Do you have a home assistant yet?

Google’s announcement that during 2017 its voice-activated assistant was present in some 400 million devices and that it had sold more than one Google Home per second since it launched on October 19, more than six million smart speakers, confirms the category’s position as the fastest-growing consumer electronics segment, even overshadowing the ubiquitous smartphone.

Google’s data is impressive, but we should bear in mind that it’s not even the market leader: 75% of home assistants sold so far have been Amazon Echo. Alexa (you can now change the name), is seemingly everywhere, and although the company’s secrecy makes it difficult to know how many units have been sold this Christmas, the figure is certainly in the tens of millions. We now use it for everything: when Jeff Bezos claimed that the device was not just for buying stuff from Amazon, he was absolutely right: along with reminders, music, news, alarms, knowing the time, we ask Alexa to tell us a joke or to dim the lights.

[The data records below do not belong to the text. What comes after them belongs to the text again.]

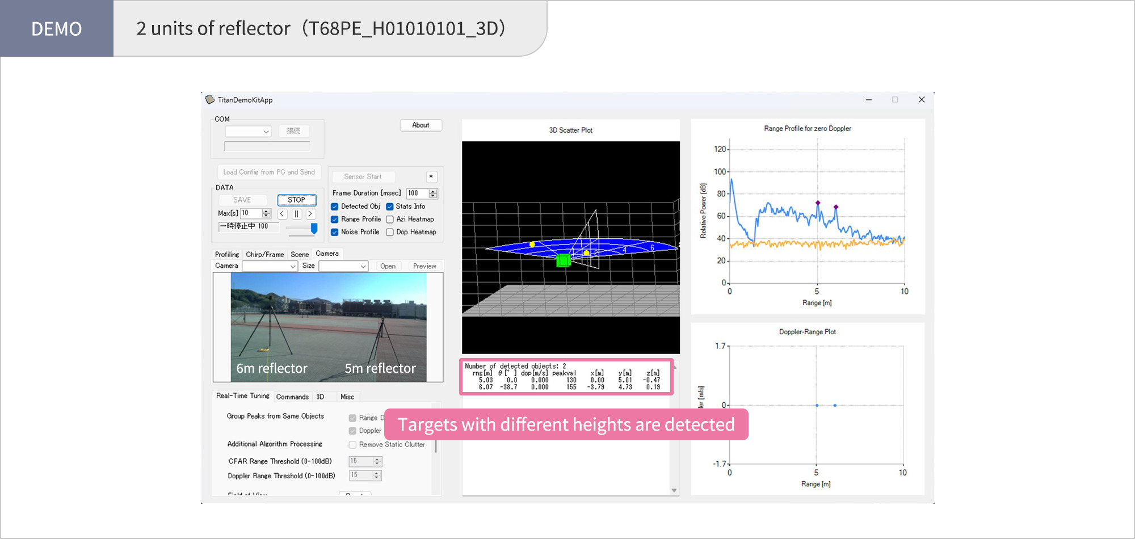Click the pause playback button

tap(296, 214)
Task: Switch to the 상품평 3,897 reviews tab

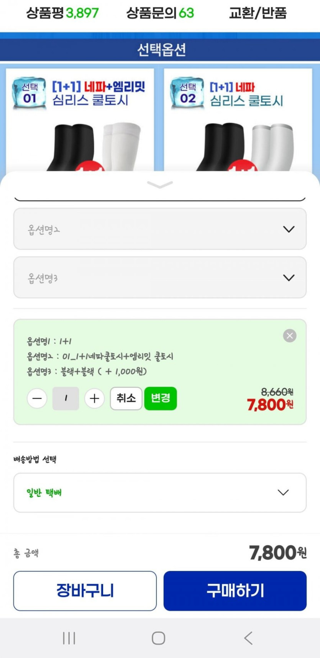Action: point(62,13)
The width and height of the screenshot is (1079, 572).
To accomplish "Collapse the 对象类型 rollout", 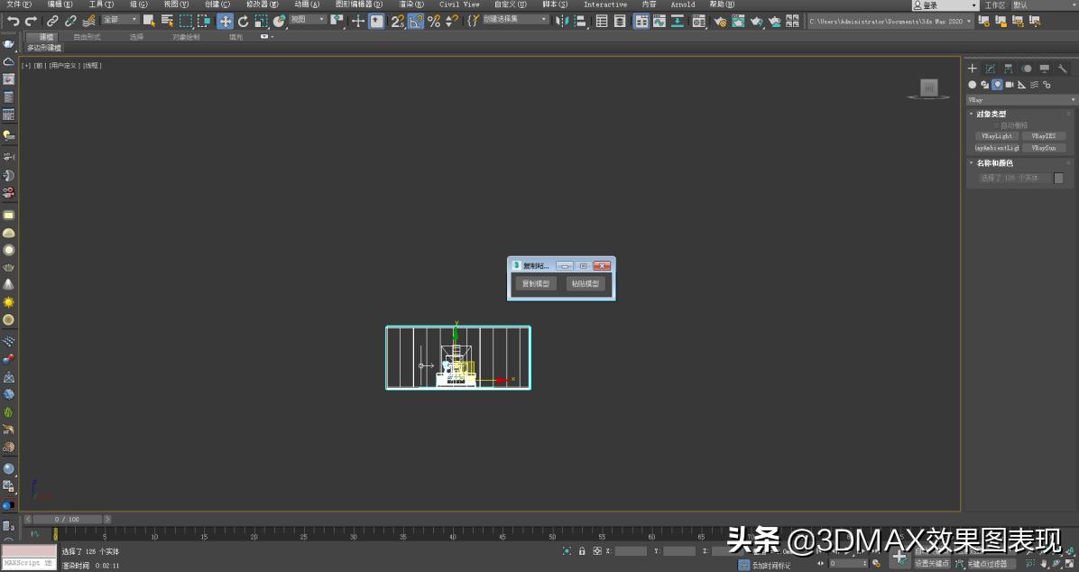I will coord(973,113).
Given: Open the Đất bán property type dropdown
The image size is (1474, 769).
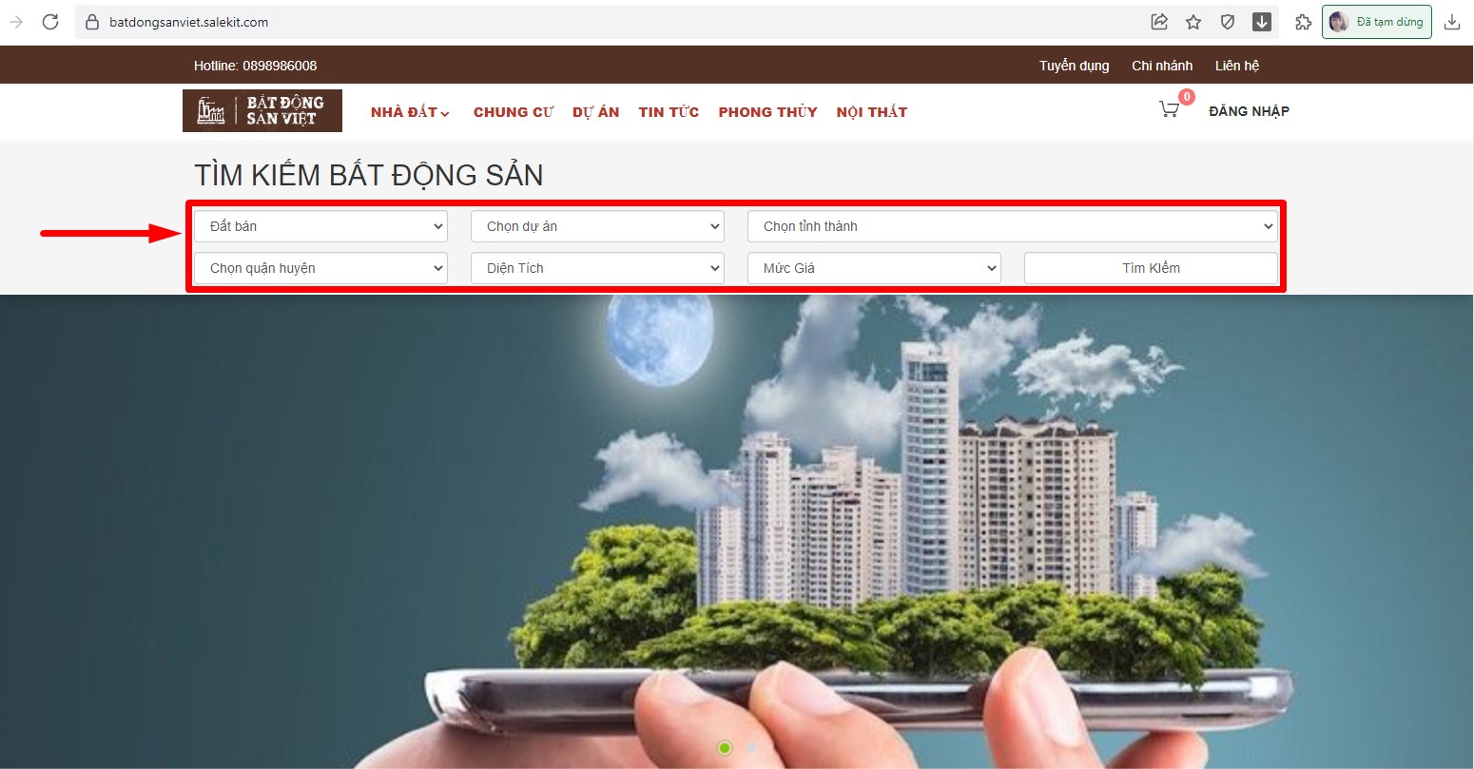Looking at the screenshot, I should pyautogui.click(x=320, y=226).
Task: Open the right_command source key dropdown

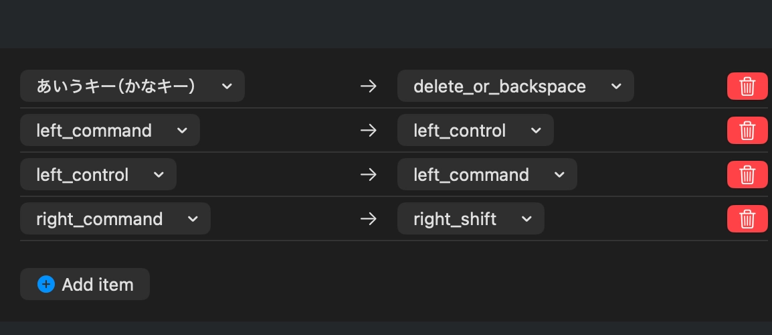Action: 115,218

Some 56.3 million home assistants are expected to be sold this year. So far, Amazon and Google lead the market, with Apple being late to the party with the release of the HomePod in early 2018. In China, the main players are domestic brands like Alibaba, or Xiaomi. But this is a business that is still very much in its infancy: for the moment, the main players seem interested simply in getting them into our homes, most likely losing some money in the process, while waiting for clearer usage models to emerge. The development of conversational interfaces and increasingly intelligent chatbots will allow for more complex and genuinely bidirectional interactions with voices that we will no longer be able to differentiate from human ones, while we will also see the emergence of new business models: in October, Amazon introduced subscriptions for certain Alexa skills, announced the possibility of in-app purchases, and started to reward developers for creating successful applications, creating a platform with interesting monetization potential. So far, Amazon has denied to be developing an advertising model associated with this platform, although it has been holding conversations with advertisers such as P&G or Clorox, which could lead to the nightmare scenario of suggestions or advertisements when we request certain products.

One way or another, 2018 looks set to be the year when home assistants become part of our lives: from playing our favorite music they have quickly developed other skills that Amazon, Google and Apple hope will make them indispensable. Concerns about leaving a device loaded with omnidirectional microphones in our homes that could record what we say have not proved a disincentive, although at some point we can surely expect a cause célèbre over improper use or who knows, perhaps another murder case. But the convenience of voice interface so far seems to be outweighing such qualms: soon, our homes will be full of objects: lights, plugs, loudspeakers, shutters, locks, etc., that we will activate either by voice or through our smartphones, creating needs we never knew we had, and that in a very short time will be a part of our daily lives. You may have resisted the charms of Alexa so far, but who knows, by the end of this year you too may find yourself talking to a home assistant.